EXERCISE GOAL:
Could you return each line below without altering a word?
SUPPLIED ENTRIES Start Marker
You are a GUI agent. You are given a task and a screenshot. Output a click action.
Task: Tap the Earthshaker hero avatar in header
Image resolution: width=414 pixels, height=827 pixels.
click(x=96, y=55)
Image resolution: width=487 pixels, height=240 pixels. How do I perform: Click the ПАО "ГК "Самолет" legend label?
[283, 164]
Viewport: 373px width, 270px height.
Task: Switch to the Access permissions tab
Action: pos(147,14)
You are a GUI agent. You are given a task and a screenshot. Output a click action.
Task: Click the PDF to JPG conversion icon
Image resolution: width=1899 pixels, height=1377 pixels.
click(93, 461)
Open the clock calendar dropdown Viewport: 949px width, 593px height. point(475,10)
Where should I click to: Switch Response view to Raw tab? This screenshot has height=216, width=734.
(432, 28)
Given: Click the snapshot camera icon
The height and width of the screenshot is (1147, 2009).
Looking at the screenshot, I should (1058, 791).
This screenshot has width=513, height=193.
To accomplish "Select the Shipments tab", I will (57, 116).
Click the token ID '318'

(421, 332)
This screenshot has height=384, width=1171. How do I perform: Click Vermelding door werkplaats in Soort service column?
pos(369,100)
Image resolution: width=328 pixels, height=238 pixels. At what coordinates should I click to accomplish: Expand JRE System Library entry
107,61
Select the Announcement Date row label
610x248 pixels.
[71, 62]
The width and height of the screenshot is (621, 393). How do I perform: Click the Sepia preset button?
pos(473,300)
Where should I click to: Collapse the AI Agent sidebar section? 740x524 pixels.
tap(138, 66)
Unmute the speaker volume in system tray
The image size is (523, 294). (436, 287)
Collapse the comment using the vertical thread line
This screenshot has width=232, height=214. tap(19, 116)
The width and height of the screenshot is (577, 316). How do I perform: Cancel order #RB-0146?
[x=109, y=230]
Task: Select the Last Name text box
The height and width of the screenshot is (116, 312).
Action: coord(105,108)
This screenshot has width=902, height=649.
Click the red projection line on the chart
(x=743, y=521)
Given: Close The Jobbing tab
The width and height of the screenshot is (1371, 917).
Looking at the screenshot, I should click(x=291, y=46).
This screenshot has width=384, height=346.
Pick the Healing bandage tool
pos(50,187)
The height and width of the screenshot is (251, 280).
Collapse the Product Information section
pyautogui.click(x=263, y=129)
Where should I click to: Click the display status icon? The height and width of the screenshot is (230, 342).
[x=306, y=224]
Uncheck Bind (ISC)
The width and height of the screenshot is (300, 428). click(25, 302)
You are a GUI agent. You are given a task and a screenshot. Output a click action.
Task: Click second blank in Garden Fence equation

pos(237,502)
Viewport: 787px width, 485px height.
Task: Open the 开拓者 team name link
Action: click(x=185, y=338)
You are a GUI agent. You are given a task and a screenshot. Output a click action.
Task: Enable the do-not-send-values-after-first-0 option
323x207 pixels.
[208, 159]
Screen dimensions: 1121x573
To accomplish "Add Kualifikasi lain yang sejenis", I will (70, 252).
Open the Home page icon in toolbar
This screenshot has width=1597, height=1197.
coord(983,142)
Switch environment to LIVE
SUPPLIED ENTRIES End Marker
TASK ANSWER:
You are a GUI agent. You are given a task and a screenshot. Output a click action.
Task: Tap the Earthshaker hero avatar in header
Image resolution: width=414 pixels, height=827 pixels.
click(x=96, y=55)
Image resolution: width=487 pixels, height=240 pixels. How do I perform: Click the ПАО "ГК "Самолет" legend label?
[283, 164]
Viewport: 373px width, 270px height.
Task: Switch to the Access permissions tab
Action: pos(147,14)
You are a GUI agent. You are given a task and a screenshot. Output a click action.
Task: Click the PDF to JPG conversion icon
Image resolution: width=1899 pixels, height=1377 pixels.
click(93, 461)
Open the clock calendar dropdown Viewport: 949px width, 593px height. point(475,10)
Where should I click to: Switch Response view to Raw tab? This screenshot has height=216, width=734.
(432, 28)
Given: Click the snapshot camera icon
The height and width of the screenshot is (1147, 2009).
Looking at the screenshot, I should (1058, 791).
This screenshot has width=513, height=193.
To accomplish "Select the Shipments tab", I will (57, 116).
Click the token ID '318'

(421, 332)
This screenshot has height=384, width=1171. How do I perform: Click Vermelding door werkplaats in Soort service column?
pos(369,100)
Image resolution: width=328 pixels, height=238 pixels. At what coordinates should I click to accomplish: Expand JRE System Library entry
107,61
Select the Announcement Date row label
610x248 pixels.
[71, 62]
The width and height of the screenshot is (621, 393). How do I perform: Click the Sepia preset button?
pos(473,300)
Where should I click to: Collapse the AI Agent sidebar section? 740x524 pixels.
tap(138, 66)
Unmute the speaker volume in system tray
The image size is (523, 294). (436, 287)
Collapse the comment using the vertical thread line
This screenshot has width=232, height=214. tap(19, 116)
The width and height of the screenshot is (577, 316). How do I perform: Cancel order #RB-0146?
[x=109, y=230]
Task: Select the Last Name text box
The height and width of the screenshot is (116, 312).
Action: coord(105,108)
This screenshot has width=902, height=649.
Click the red projection line on the chart
(x=743, y=521)
Given: Close The Jobbing tab
The width and height of the screenshot is (1371, 917).
Looking at the screenshot, I should click(x=291, y=46).
This screenshot has width=384, height=346.
Pick the Healing bandage tool
pos(50,187)
The height and width of the screenshot is (251, 280).
Collapse the Product Information section
pyautogui.click(x=263, y=129)
Where should I click to: Click the display status icon? The height and width of the screenshot is (230, 342).
[x=306, y=224]
Uncheck Bind (ISC)
The width and height of the screenshot is (300, 428). click(25, 302)
You are a GUI agent. You are given a task and a screenshot. Output a click action.
Task: Click second blank in Garden Fence equation

pos(237,502)
Viewport: 787px width, 485px height.
Task: Open the 开拓者 team name link
Action: click(x=185, y=338)
You are a GUI agent. You are given a task and a screenshot. Output a click action.
Task: Enable the do-not-send-values-after-first-0 option
323x207 pixels.
[208, 159]
Screen dimensions: 1121x573
To accomplish "Add Kualifikasi lain yang sejenis", I will (70, 252).
Open the Home page icon in toolbar
This screenshot has width=1597, height=1197.
coord(983,142)
Switch environment to LIVE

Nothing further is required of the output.